The exact lines of the listing, from its first through the line that contains "Screen dimensions: 472x238", are to make up the answer, and pictures are to be left out.
=== Begin Enclosure ===
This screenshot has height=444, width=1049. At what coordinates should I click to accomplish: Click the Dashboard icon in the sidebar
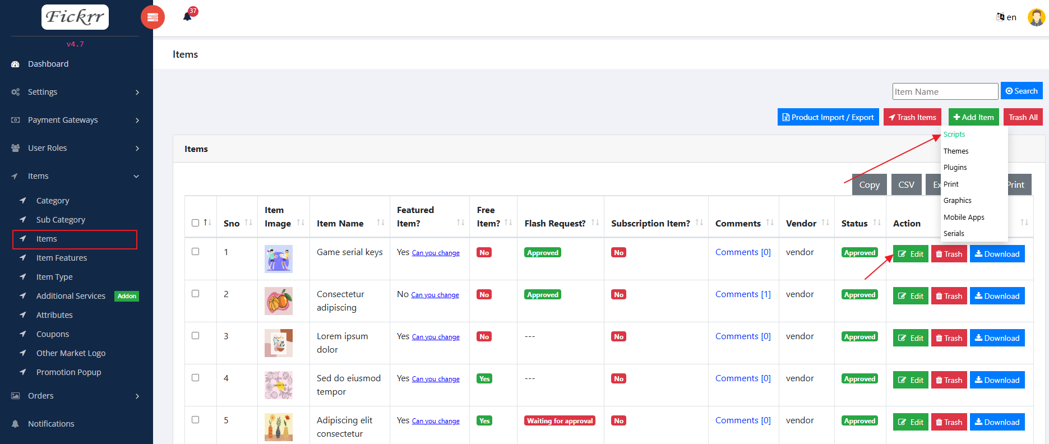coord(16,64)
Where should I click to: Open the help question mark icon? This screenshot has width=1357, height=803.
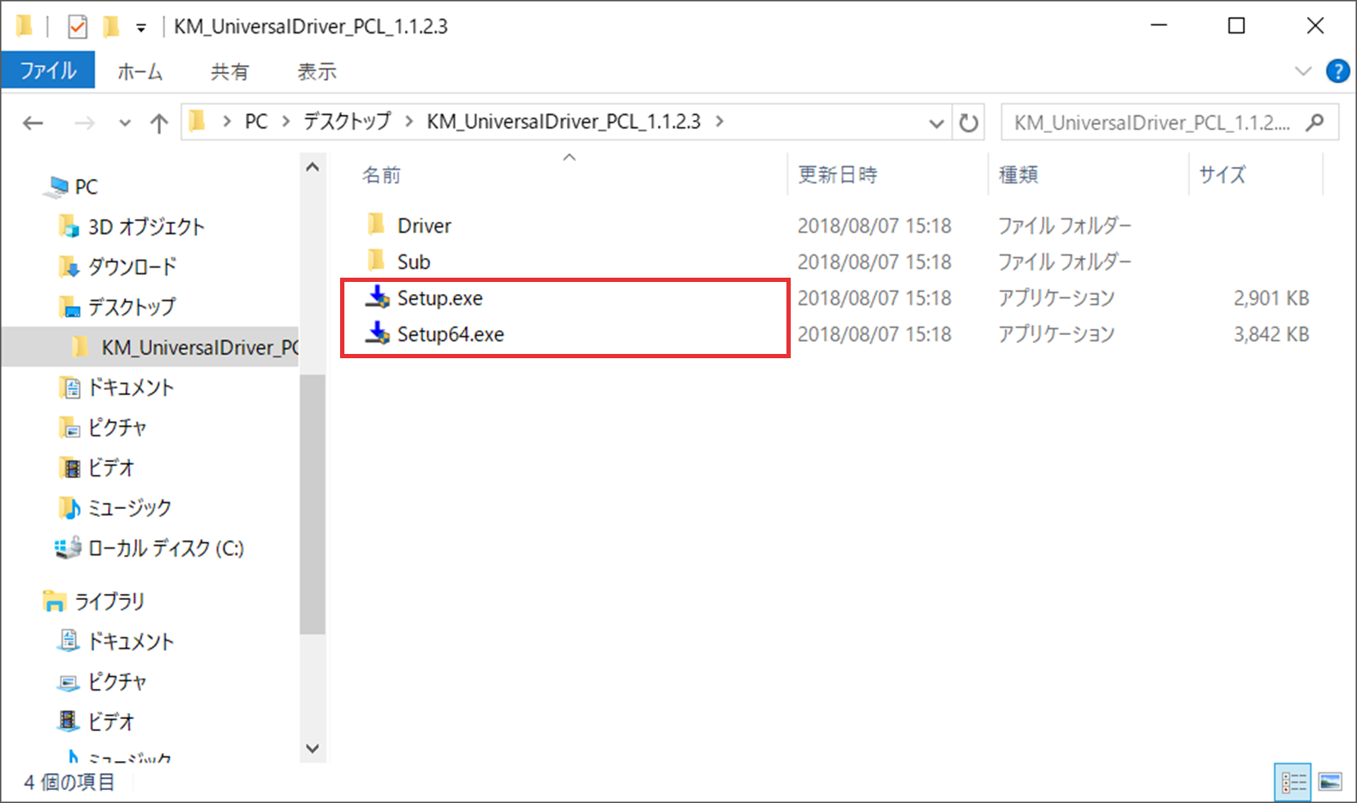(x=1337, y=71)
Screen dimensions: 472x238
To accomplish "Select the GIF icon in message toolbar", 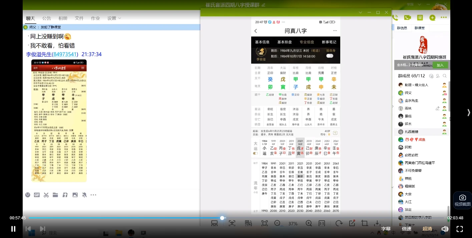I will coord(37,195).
=== End Enclosure ===
Finished task
This screenshot has height=444, width=1049. At what coordinates should I click to accomplish: Click the Dashboard icon in the sidebar
coord(16,64)
Where should I click to: Open the help question mark icon? This screenshot has width=1357, height=803.
(x=1337, y=71)
Screen dimensions: 472x238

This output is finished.